(Screenshot grounding data)
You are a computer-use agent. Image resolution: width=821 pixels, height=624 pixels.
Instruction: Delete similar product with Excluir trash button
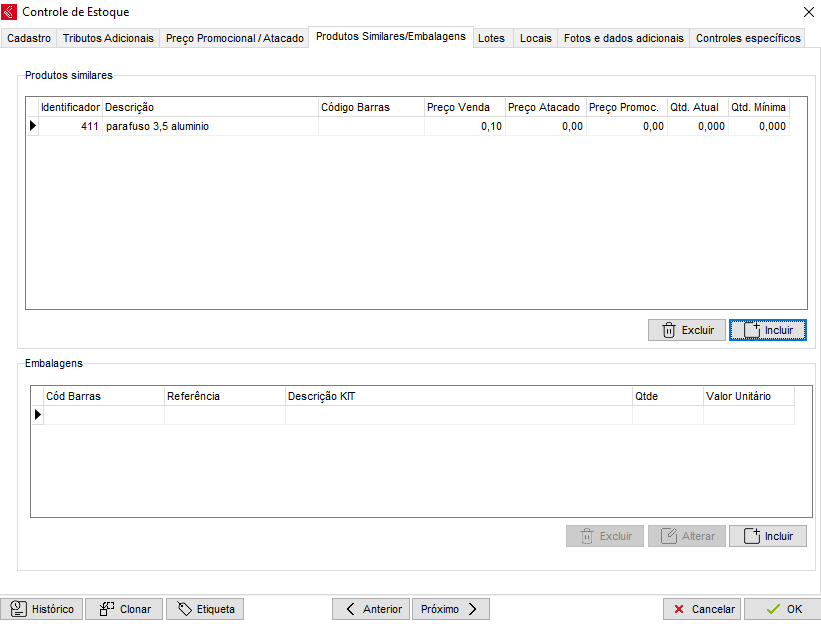pyautogui.click(x=687, y=330)
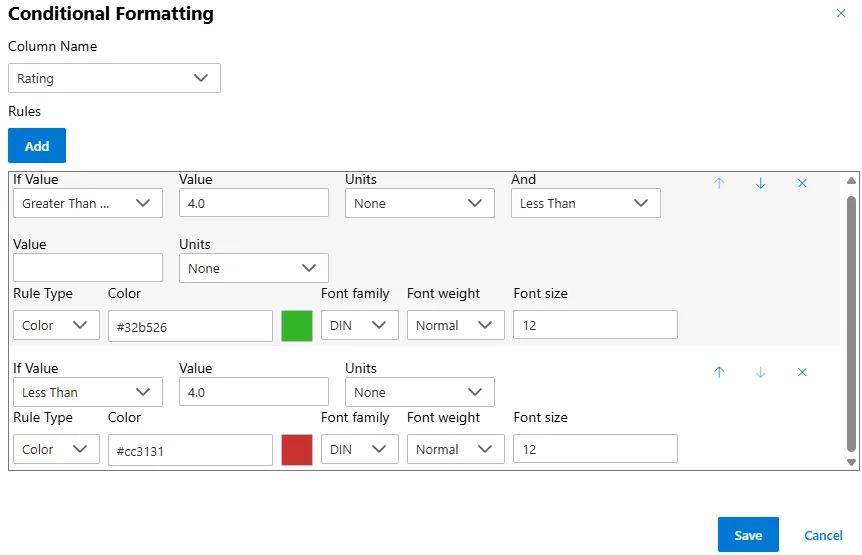The width and height of the screenshot is (862, 555).
Task: Click the #32b526 color hex field
Action: (190, 326)
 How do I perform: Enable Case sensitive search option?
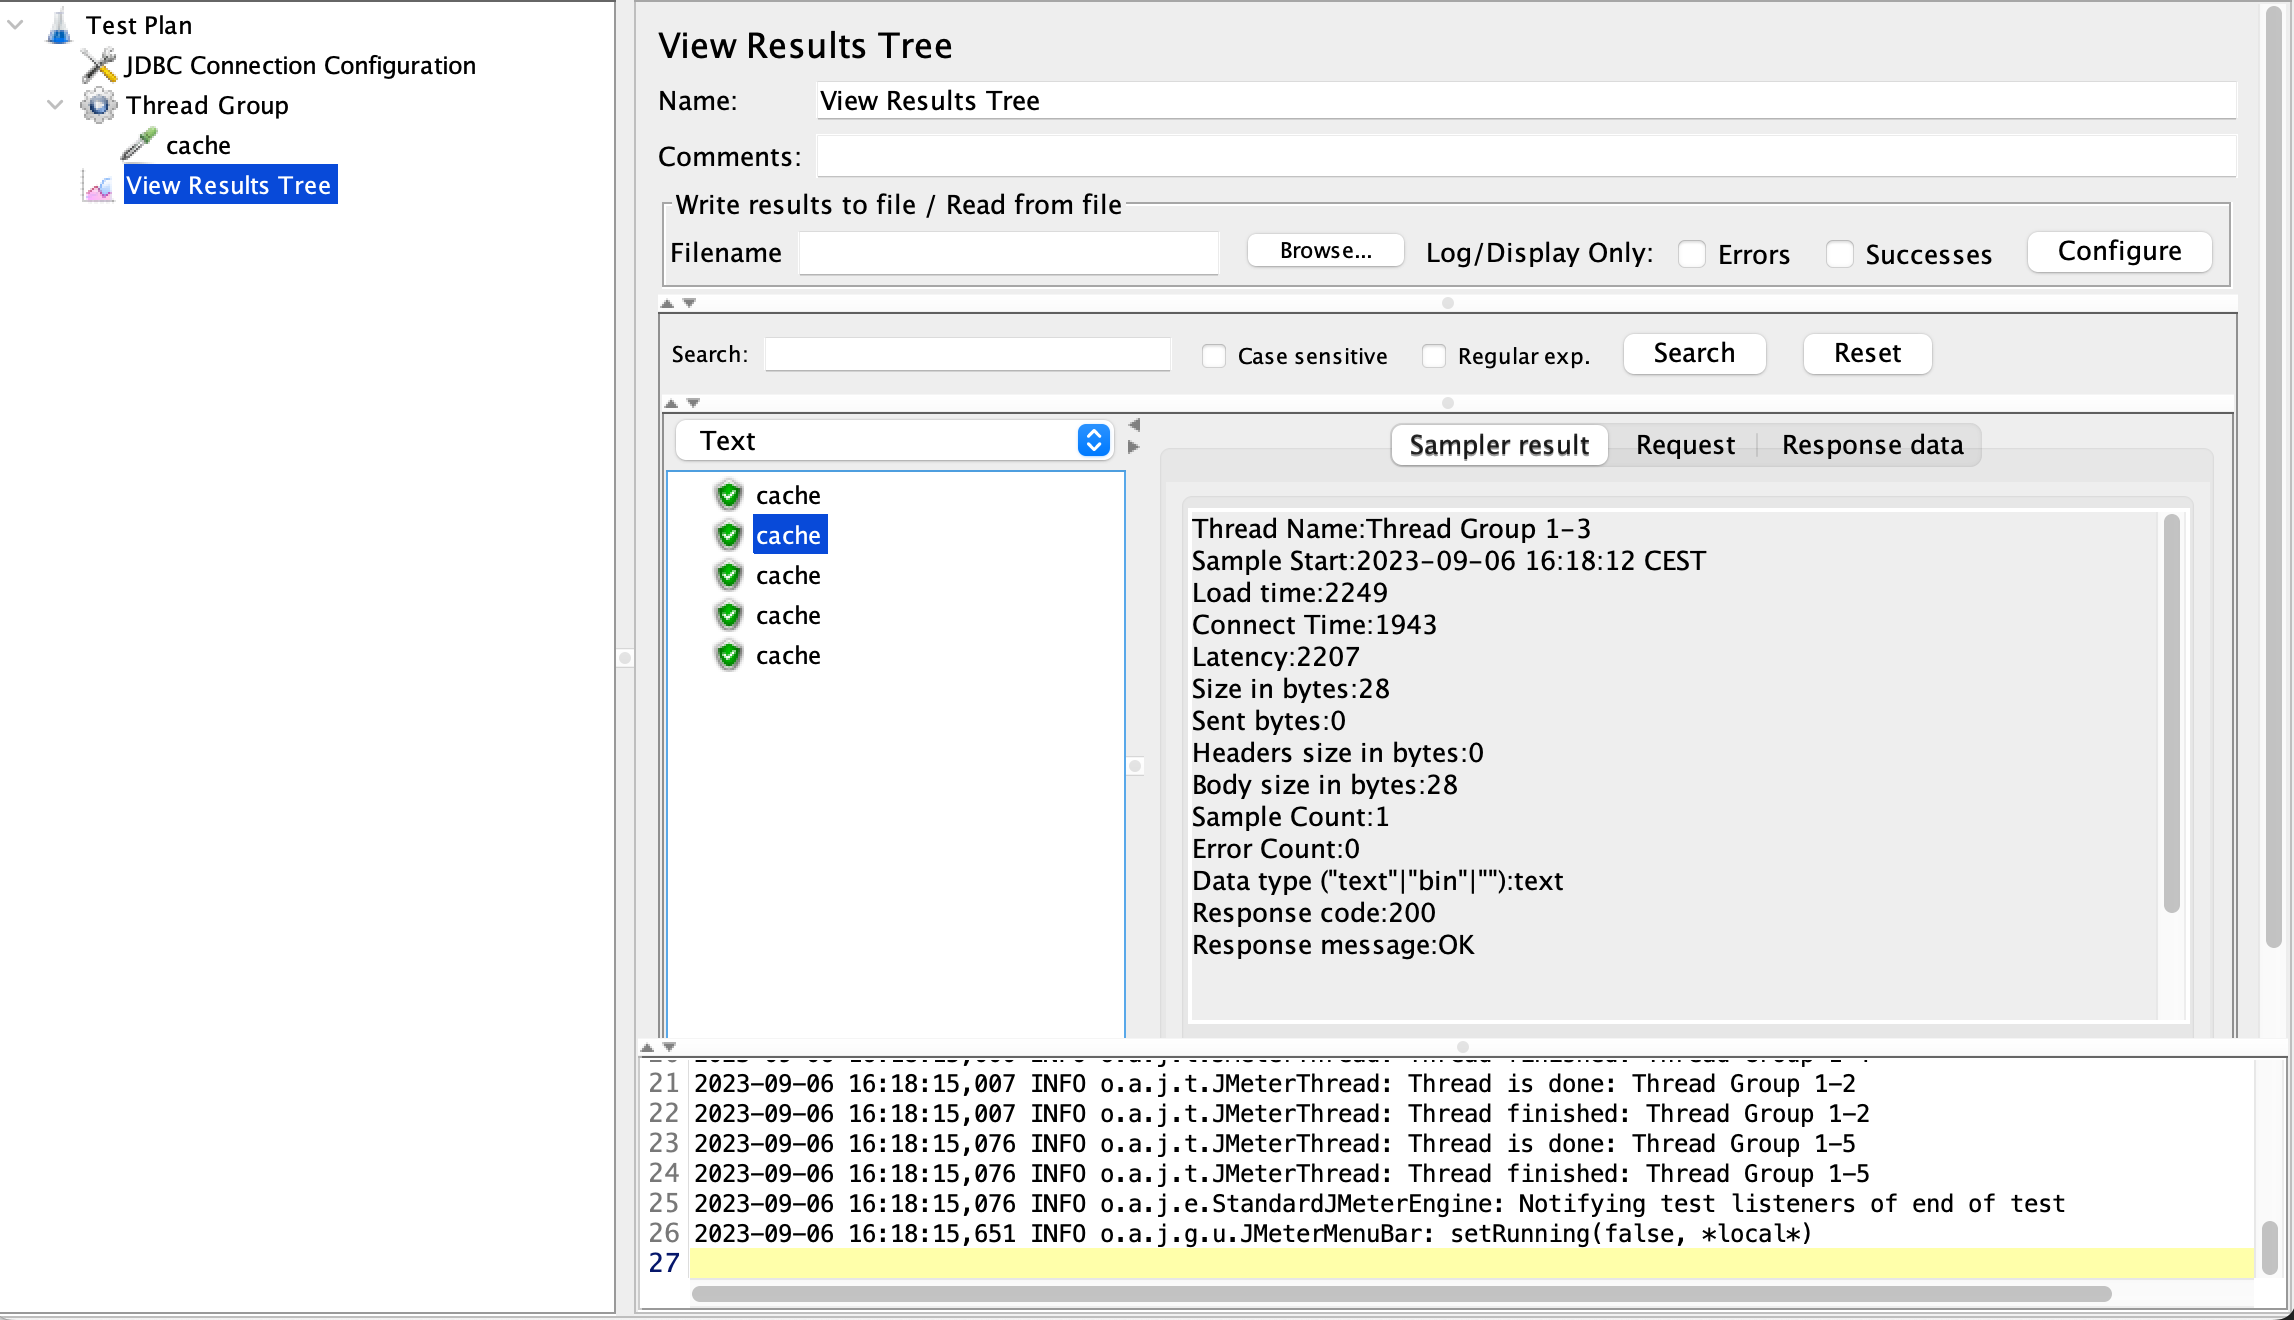coord(1212,354)

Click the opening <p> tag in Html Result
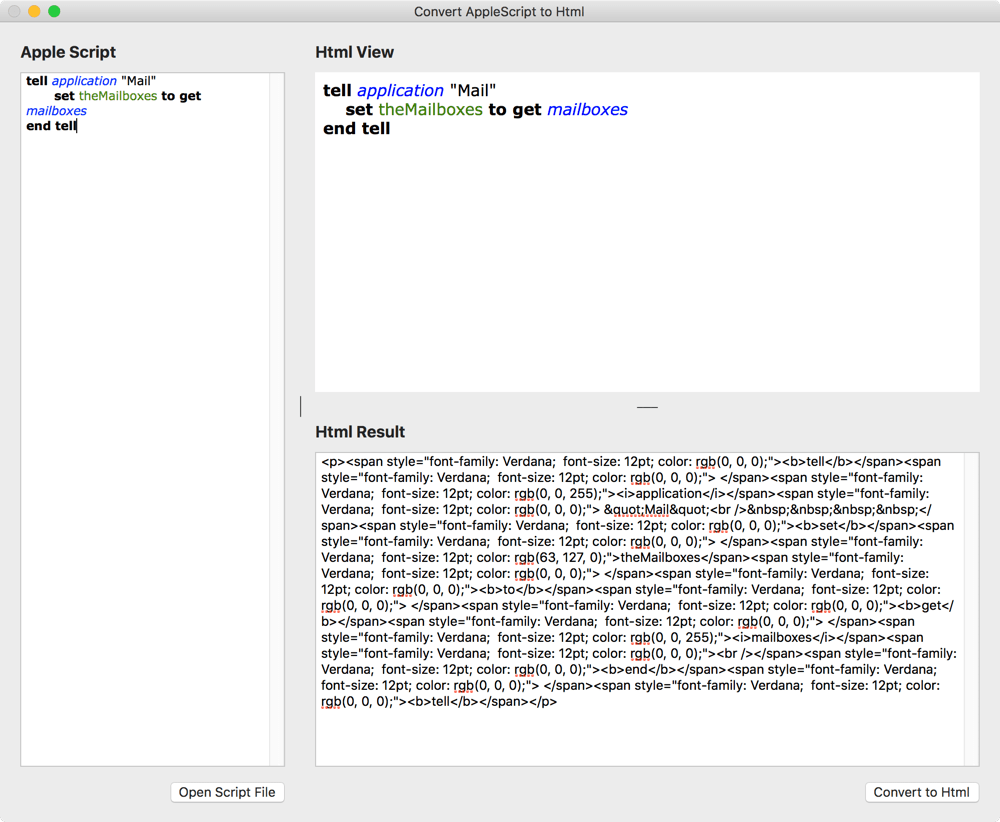(332, 462)
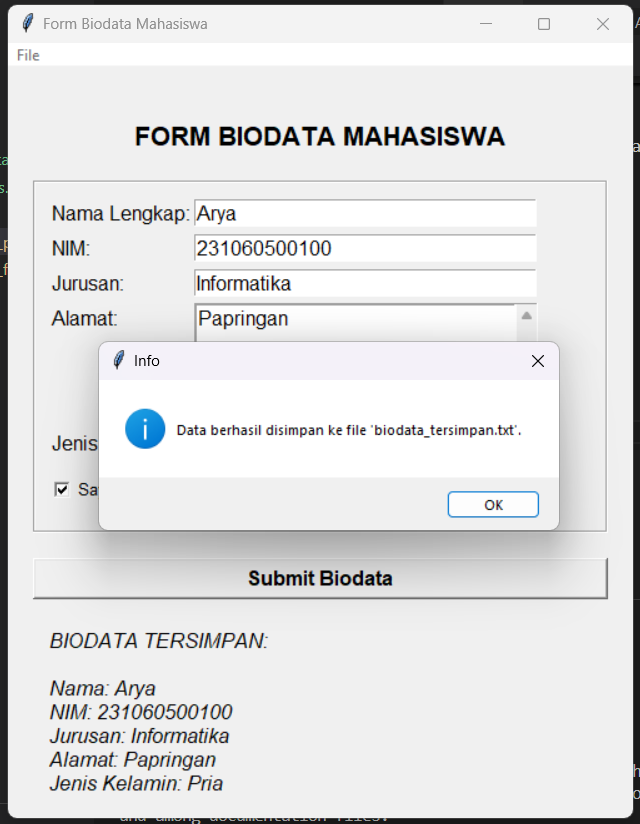This screenshot has height=824, width=640.
Task: Maximize the Form Biodata Mahasiswa window
Action: click(544, 23)
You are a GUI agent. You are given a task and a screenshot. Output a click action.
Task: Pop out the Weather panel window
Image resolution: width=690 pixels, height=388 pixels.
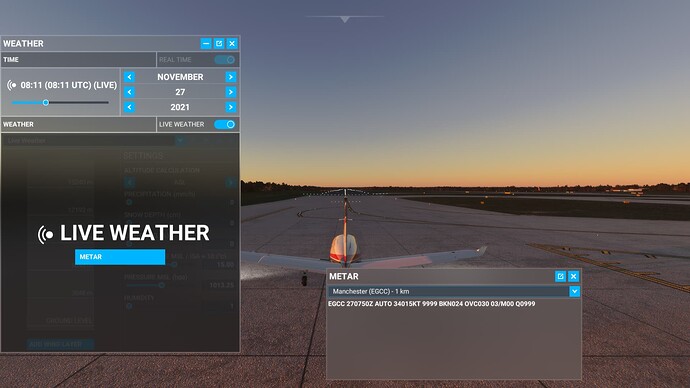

> Assigned task
The word to find is "agent". Copy every line of the data that holds it.

> Response
You are a computer-use agent. Image resolution: width=821 pixels, height=624 pixels.
You are a GUI agent. You are given a task and a screenshot. Output a click action.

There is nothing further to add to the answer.